The Justice Department has changed the rules for asylum-seekers. Before, migrants could file for asylum if they feared persecution because of family ties. Now people can be sent back to their home countries, even if they have a legitimate fear that someone will kill them because of who they're related to. To talk more about the impact of this decision, we are joined by Andrea Lino. She is a staff attorney with the Northwest Immigrant Rights Project in Seattle, and she represents many asylum-seekers.



SHAPIRO: Can you start by explaining what this family ties category means for asylum claims? We often hear about people seeking asylum because of their religious beliefs or political affiliation or race. What is this category of family ties?

LINO: Yes. So basically, when you apply for asylum, you need to show that the persecution - so the harm that you suffer - was on account of one of the protected grounds. And one of these protected grounds is particular social group, and family has been recognized as a particular social group over the years - has been since 1985. And the federal court of appeals had recognized that. And that is just one of the elements. Everyone has a family. You need to show that the harm was on account of that family membership.

SHAPIRO: So this family group status had been a protected category for more than 30 years. On Monday, the attorney general announced that it would no longer be. And then Tuesday, the day after - just yesterday - you were in immigration court, representing a client who planned to make an asylum claim based on family ties.

First, tell me about that case.

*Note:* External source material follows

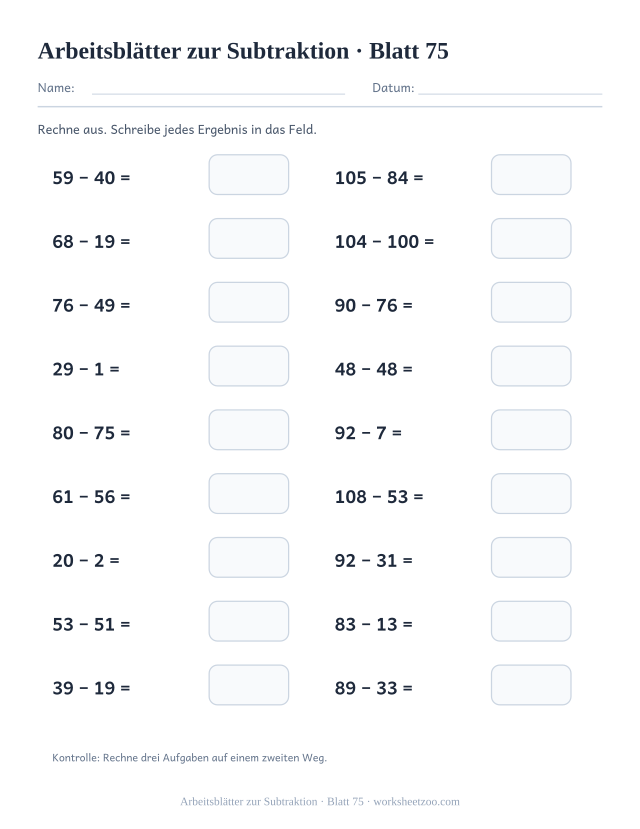Select answer field for 90 − 76
Screen dimensions: 640x829
(x=531, y=302)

And then what actually happened when you were in court yesterday?

LINO: So I cannot talk specifically about the case because this is still ongoing...

SHAPIRO: I understand.

LINO: But one of our legal arguments is that my client suffered persecution on account of her relationship with one of her family members. It was the gang wanted to harm her because of her relationship with some of her members of her family.

And we lost yesterday. We don't know the exact reasons. But based on the line of questionings that the judge was asking my client, it seems that he is pretty much seeing that family as a particular social group has changed per the attorney general decision on Monday, which is very problematic because it's ignoring years of years of precedent recognizing family as a particular social group.

SHAPIRO: Let me ask you. A lot of people suffer all kinds of harm for all kinds of reasons, and asylum has always been limited to certain groups. Not everybody who is suffering death threats will be granted asylum.

Why do you think it's so important that one of those groups include family status?

LINO: So that's a good question. This is international treaty, right? For human rights purposes, someone who is suffering persecution based on their race or their religion, that's just such a human right that these people should be protected. But then people who are homosexuals or transgender or people who have testified in court, they're not protected in many, many, many countries around the world.

So with this particular social group definition, we can include small groups of people. And that's why family has been recognized under the law for many years because people suffers in many places because of their family membership.

SHAPIRO: When you heard about this policy change on Monday, knowing that you had a case in court on Tuesday where you were going to try to make an argument of family membership, what went through your head?

LINO: It's just, like, bad luck. It's just - every day, something can happen with this administration. Every day, we come to the office, and we find that another decision was made or that there's another new policy that the president is trying to do in another country to try to affect asylum-seekers.

So it's just - if this hearing would have been two days ago, the outcome might have been different. And this is just - when we are talking about someone's life, it's devastating.

SHAPIRO: Andrea Lino is a staff attorney at the Northwest Immigrant Rights Project in Seattle.

Thank you for speaking with us today.